Bizimkisi bir aşk hikayesi
Siyah beyaz film gibi biraz…”
Kayahan’ın bu şarkısı sinema aşkımı anlatıyor… Siyah beyaz, renkli, renkli sinemaskop… Küçük büyük kapalı alanlar, açık bahçeler… Bizi bambaşka dünyalara götüren alanlar. “Bazen şehre bir film gelir”di, tüm şehir onu konuşurdu. Dar alanda sıkışan, şehirler arası yolculuğun bile olay olduğu yıllarda bizi, dış dünyaya bağlayan ve dış dünyayı bize tanıtan tek araç sinemaydı.
Metin Erksan’ın yönettiği, Müşfik Kenter ve Sema Özcan’ın oynadığı “Sevmek Zamanı” filmini hatırlıyor musunuz? Başrol oyuncusu bir hayale âşık olur. Sinema da bir hayal dünyası değil mi? Bizi içine alıp, görmediğimiz diyarlara götüren. Bir hayalin peşinden koştum ve bu kitap ortaya çıktı.
Sinemada sosyalleşir, âşık olduklarımızı sinemada görürdük.
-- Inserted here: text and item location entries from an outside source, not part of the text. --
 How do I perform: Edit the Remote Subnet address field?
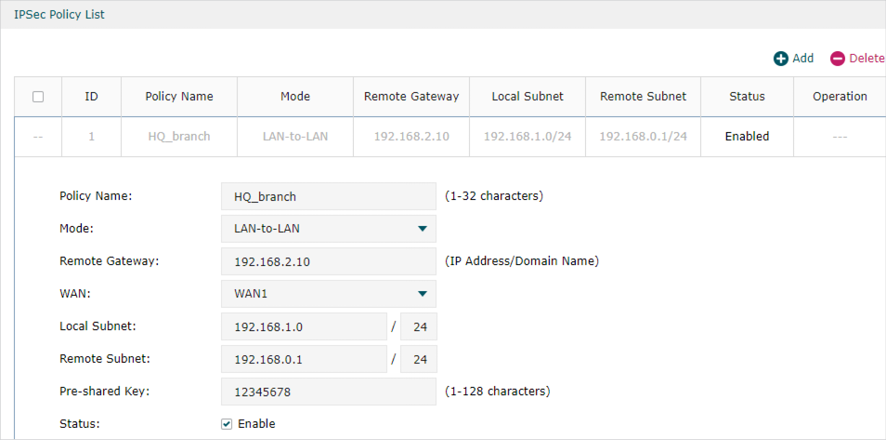pyautogui.click(x=304, y=359)
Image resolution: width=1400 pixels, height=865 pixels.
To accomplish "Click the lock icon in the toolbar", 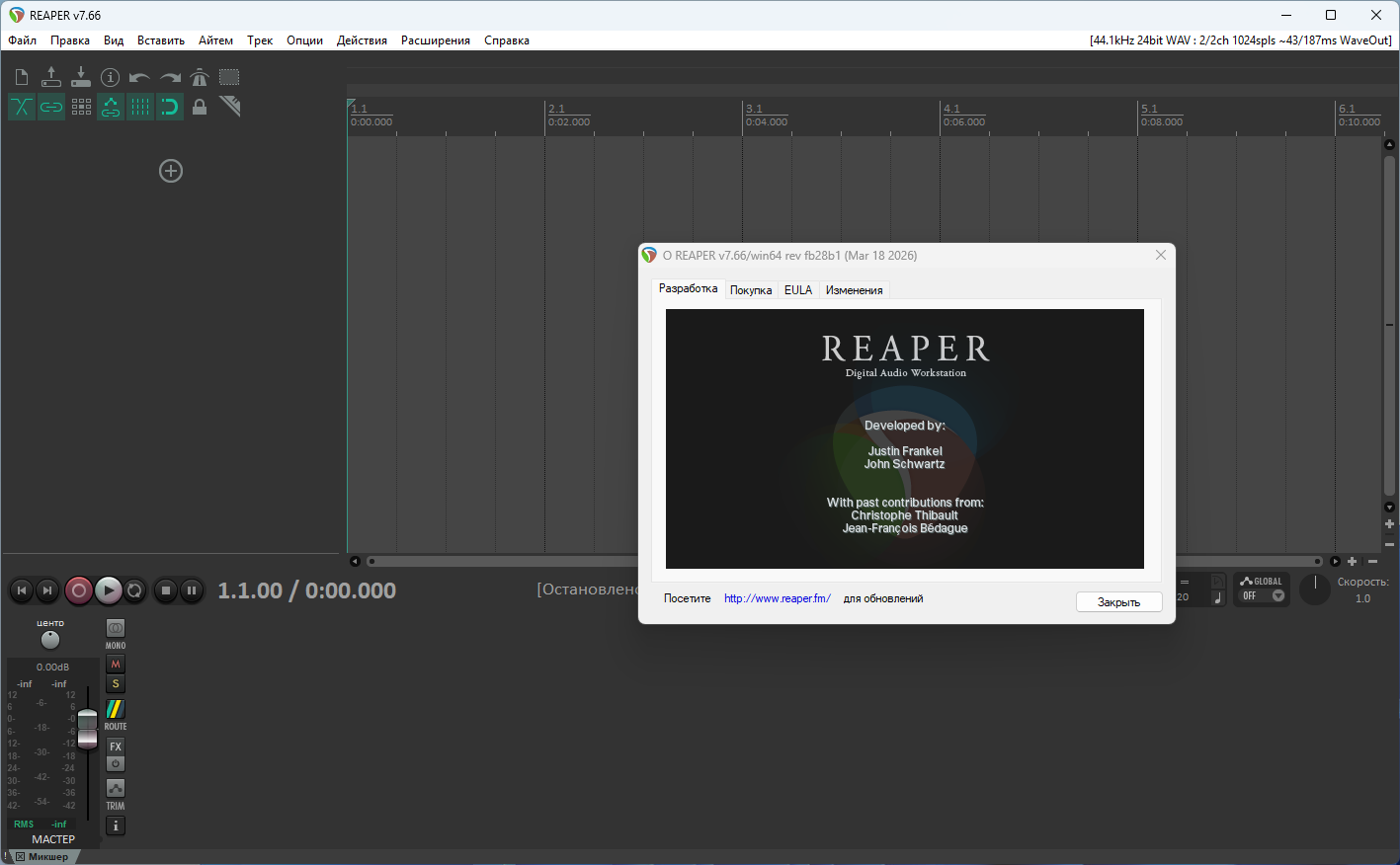I will (200, 107).
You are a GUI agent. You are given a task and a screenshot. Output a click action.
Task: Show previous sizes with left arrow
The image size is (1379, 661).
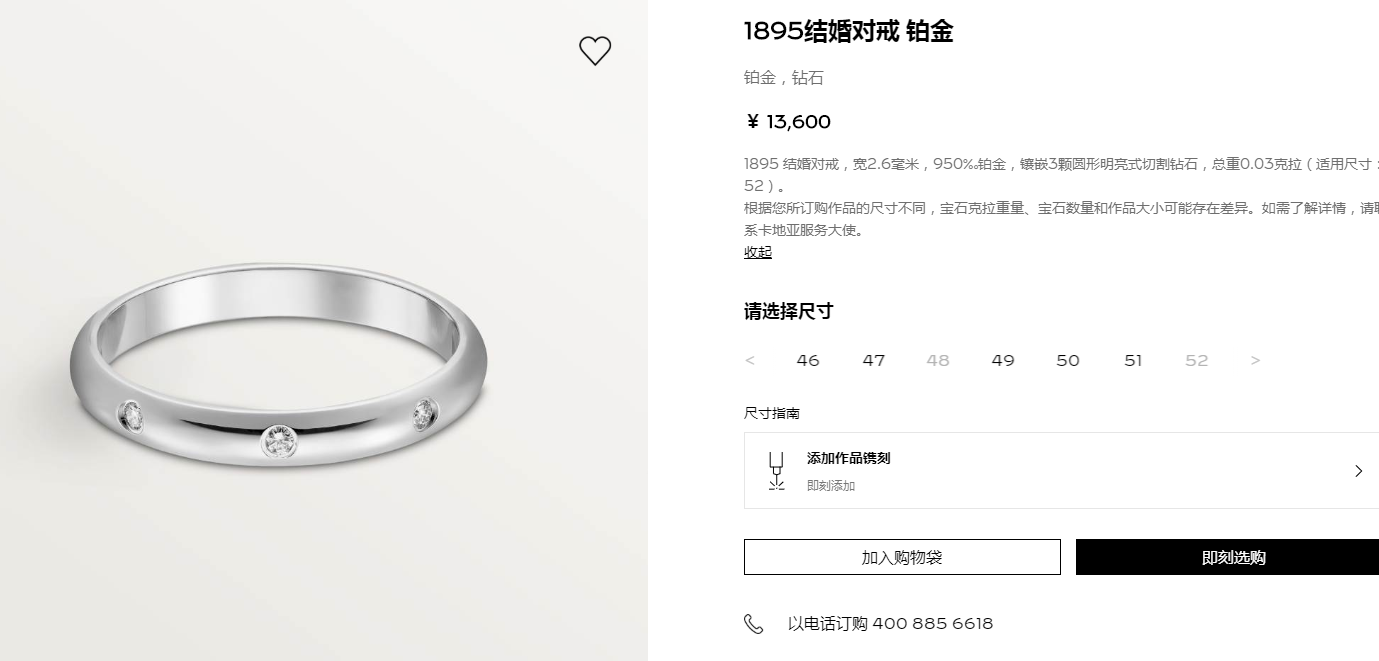point(750,361)
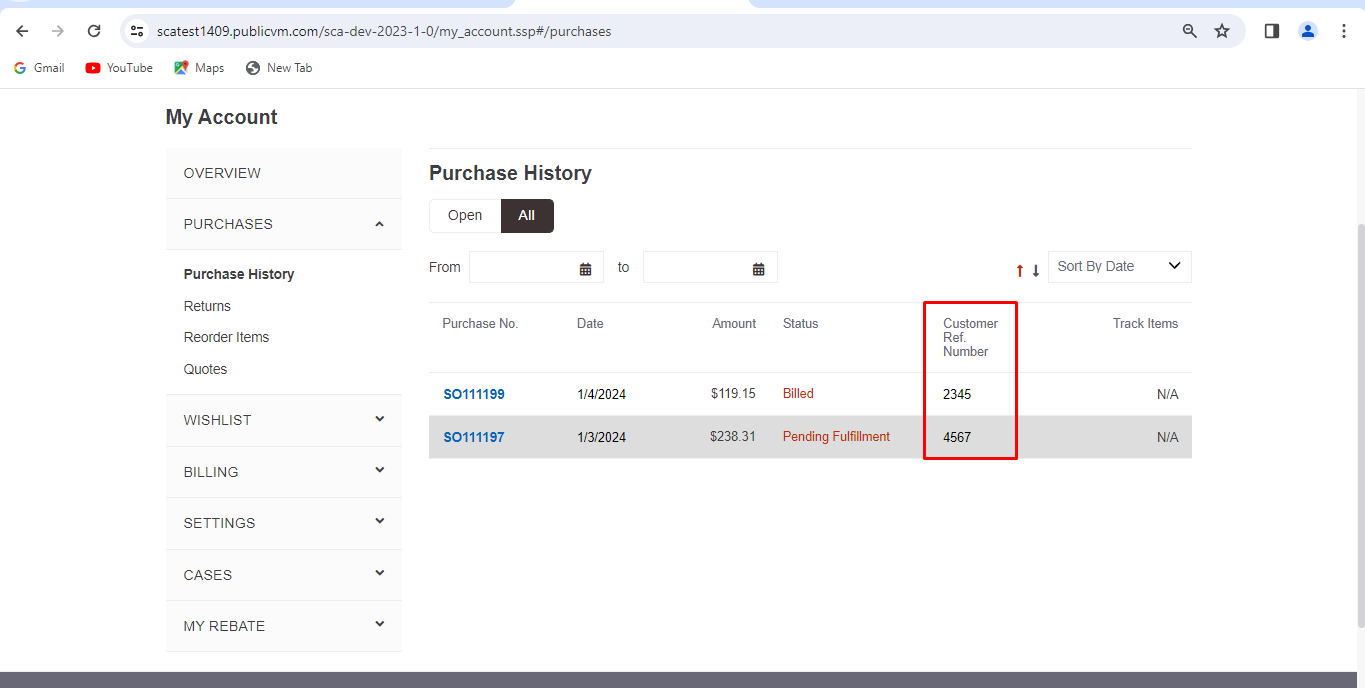
Task: Go to Returns in the sidebar
Action: click(x=207, y=306)
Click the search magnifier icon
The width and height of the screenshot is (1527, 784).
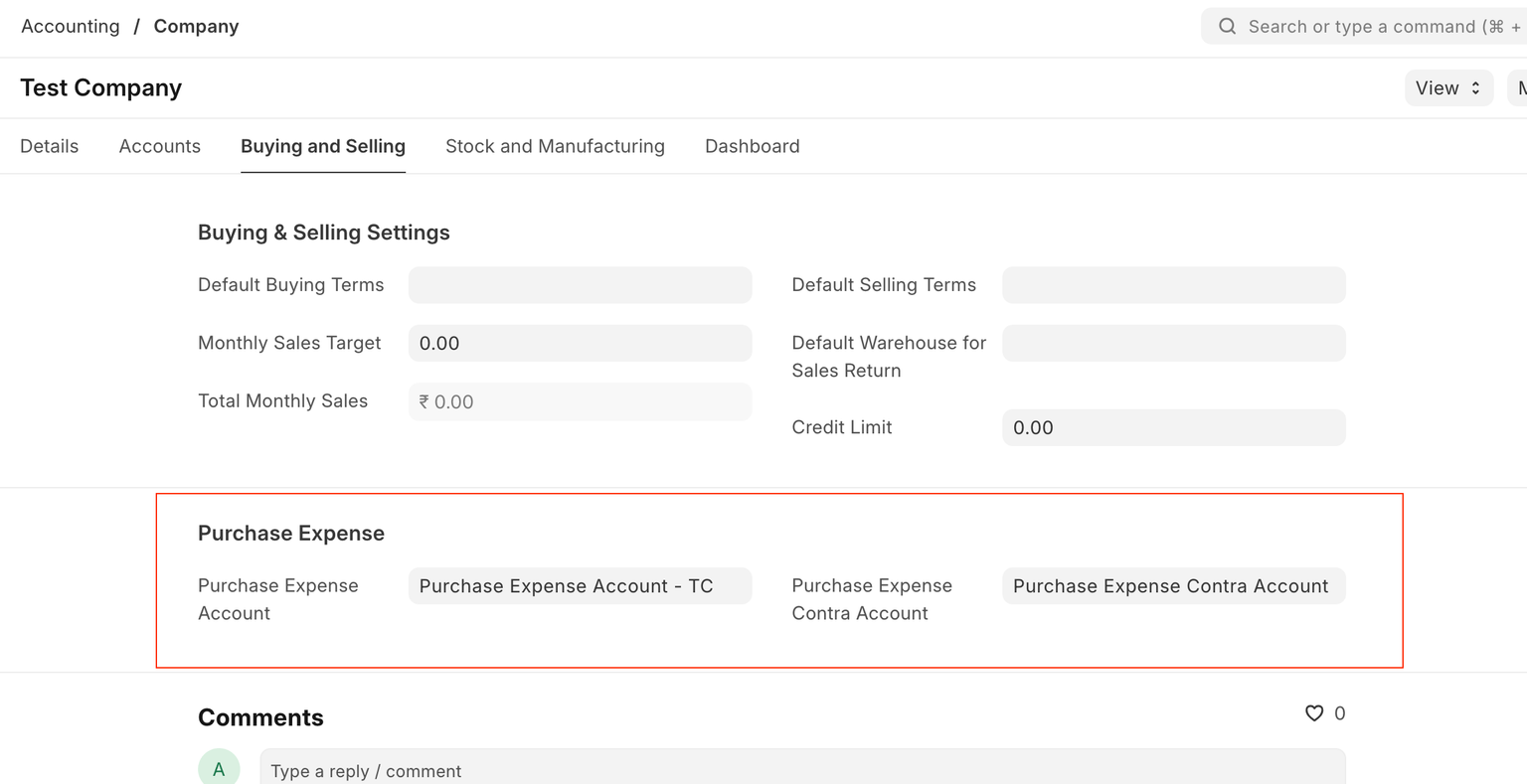(x=1227, y=27)
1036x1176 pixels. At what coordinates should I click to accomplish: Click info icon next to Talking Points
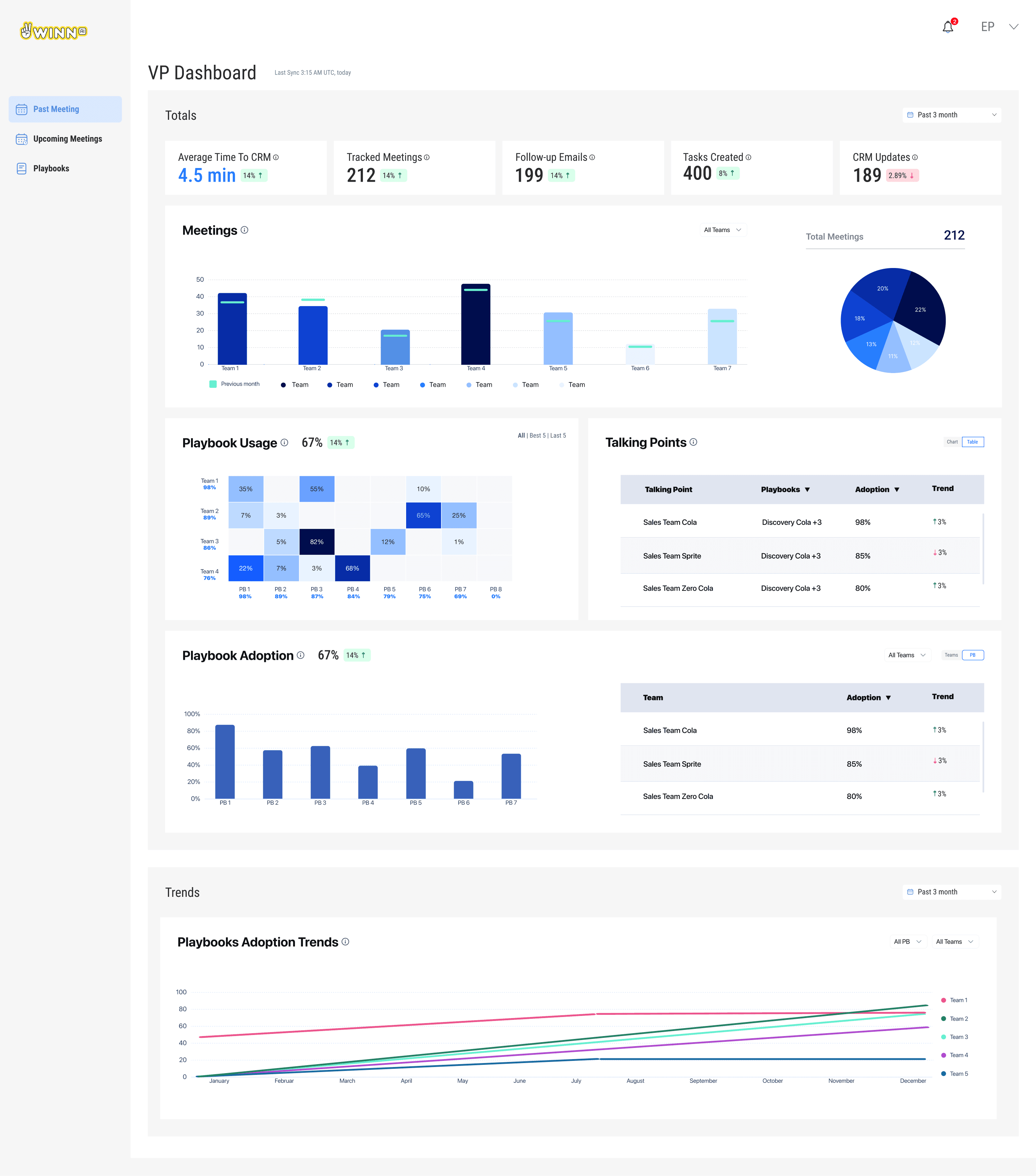click(693, 442)
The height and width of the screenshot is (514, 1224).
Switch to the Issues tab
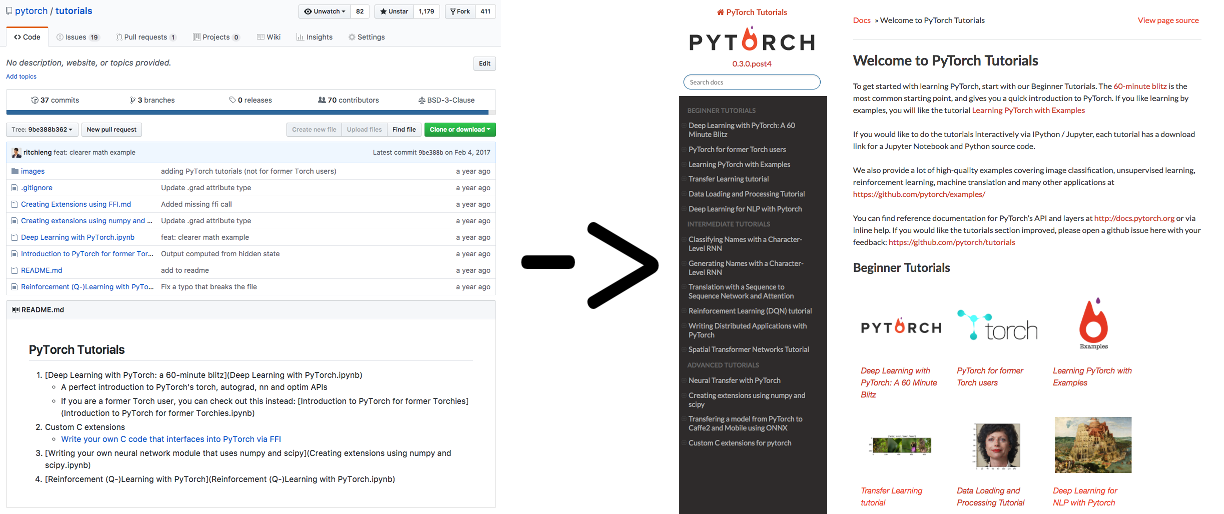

Oysa sinemalarda sadece film seyredilmezdi. Tiyatro ve konser salonlarıydı. Kasabalarda düğün salonlarıydı. Siyasi partiler, sendikalar genel kurullarını burada yaparlardı. Hepsi hayatımızdan sessizce gittiler. Sadelik, samimiyet, dostluk, arkadaşlık gibi kavramlarla beraber gittiler.
Bu çalışmamda “sinemanın sadece film çevirmek ve göstermek” olmadığını anladım. Sinema siyasetin, ABD için kültürel hegemonyasını yaymak için kullandığı bir araç olduğunu da yakından gördüm.
Bursa’da bu kadar yazlık ve kışlık sinema olduğunu bilmiyordum. Yaşayan sinema sahiplerini, makinistleri, sinema müdürlerini buldum, seyircilerle görüştüm. Sadece merkezdeki sinemaları değil, ilçe ve belde sinemalarını da araştırmama ekledim. 1950-1960 yılları arasında yerel basını taramanın çok faydasını gördüm.
Çalışmamın konuyla ilgili yapılacak araştırmalara başlangıç olmasını dilerim. Elimden geldiğince Bursa merkez ve ilçelerindeki sinemaların öyküsünü yazmak istedim. Başardığımı umarım.
Bu çalışmamın sinemaseverlere faydalı olmasını dilerim.